■ **Requirement**
Each record below should be written out again exactly as given.

Stored items
[Start of section]

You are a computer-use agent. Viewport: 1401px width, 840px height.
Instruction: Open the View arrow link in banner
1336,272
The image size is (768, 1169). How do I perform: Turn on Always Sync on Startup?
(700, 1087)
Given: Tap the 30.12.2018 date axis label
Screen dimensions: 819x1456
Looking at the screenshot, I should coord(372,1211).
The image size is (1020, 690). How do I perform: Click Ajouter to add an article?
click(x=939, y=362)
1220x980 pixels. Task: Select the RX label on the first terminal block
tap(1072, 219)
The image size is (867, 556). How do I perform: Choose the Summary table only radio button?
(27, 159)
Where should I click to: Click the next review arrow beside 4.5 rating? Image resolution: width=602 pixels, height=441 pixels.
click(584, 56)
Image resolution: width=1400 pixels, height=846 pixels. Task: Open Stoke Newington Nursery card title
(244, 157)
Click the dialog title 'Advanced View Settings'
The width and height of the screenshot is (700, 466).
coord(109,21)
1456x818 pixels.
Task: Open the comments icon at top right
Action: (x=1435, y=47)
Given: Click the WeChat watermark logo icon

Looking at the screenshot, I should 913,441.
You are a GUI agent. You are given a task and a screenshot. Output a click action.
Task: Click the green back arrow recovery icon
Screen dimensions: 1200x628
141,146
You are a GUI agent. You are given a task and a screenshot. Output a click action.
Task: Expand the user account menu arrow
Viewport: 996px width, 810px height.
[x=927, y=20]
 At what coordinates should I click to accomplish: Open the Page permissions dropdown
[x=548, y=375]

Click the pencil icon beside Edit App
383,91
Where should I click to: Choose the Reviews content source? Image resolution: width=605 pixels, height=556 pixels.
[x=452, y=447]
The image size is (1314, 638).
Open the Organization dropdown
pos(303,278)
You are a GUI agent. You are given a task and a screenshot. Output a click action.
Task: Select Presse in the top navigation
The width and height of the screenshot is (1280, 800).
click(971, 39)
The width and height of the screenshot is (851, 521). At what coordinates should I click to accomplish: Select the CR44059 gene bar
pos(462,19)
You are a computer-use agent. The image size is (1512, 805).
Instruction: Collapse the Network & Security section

[End of section]

■ **Solution to the problem**
You are a computer-use agent. Viewport: 1401px width, 840px height.
Instruction: Open the View arrow link in banner
1336,272
The image size is (768, 1169). How do I perform: Turn on Always Sync on Startup?
(700, 1087)
Given: Tap the 30.12.2018 date axis label
Screen dimensions: 819x1456
Looking at the screenshot, I should coord(372,1211).
The image size is (1020, 690). How do I perform: Click Ajouter to add an article?
click(x=939, y=362)
1220x980 pixels. Task: Select the RX label on the first terminal block
tap(1072, 219)
The image size is (867, 556). How do I perform: Choose the Summary table only radio button?
(27, 159)
Where should I click to: Click the next review arrow beside 4.5 rating? Image resolution: width=602 pixels, height=441 pixels.
click(584, 56)
Image resolution: width=1400 pixels, height=846 pixels. Task: Open Stoke Newington Nursery card title
(244, 157)
Click the dialog title 'Advanced View Settings'
The width and height of the screenshot is (700, 466).
coord(109,21)
1456x818 pixels.
Task: Open the comments icon at top right
Action: (x=1435, y=47)
Given: Click the WeChat watermark logo icon

Looking at the screenshot, I should 913,441.
You are a GUI agent. You are given a task and a screenshot. Output a click action.
Task: Click the green back arrow recovery icon
Screen dimensions: 1200x628
141,146
You are a GUI agent. You are given a task and a screenshot. Output a click action.
Task: Expand the user account menu arrow
Viewport: 996px width, 810px height.
[x=927, y=20]
 At what coordinates should I click to accomplish: Open the Page permissions dropdown
[x=548, y=375]

Click the pencil icon beside Edit App
383,91
Where should I click to: Choose the Reviews content source? Image resolution: width=605 pixels, height=556 pixels.
[x=452, y=447]
The image size is (1314, 638).
Open the Organization dropdown
pos(303,278)
You are a GUI agent. You are given a task and a screenshot. Output a click action.
Task: Select Presse in the top navigation
The width and height of the screenshot is (1280, 800).
click(971, 39)
The width and height of the screenshot is (851, 521). At what coordinates should I click to accomplish: Select the CR44059 gene bar
pos(462,19)
You are a computer-use agent. The image size is (1512, 805).
Instruction: Collapse the Network & Security section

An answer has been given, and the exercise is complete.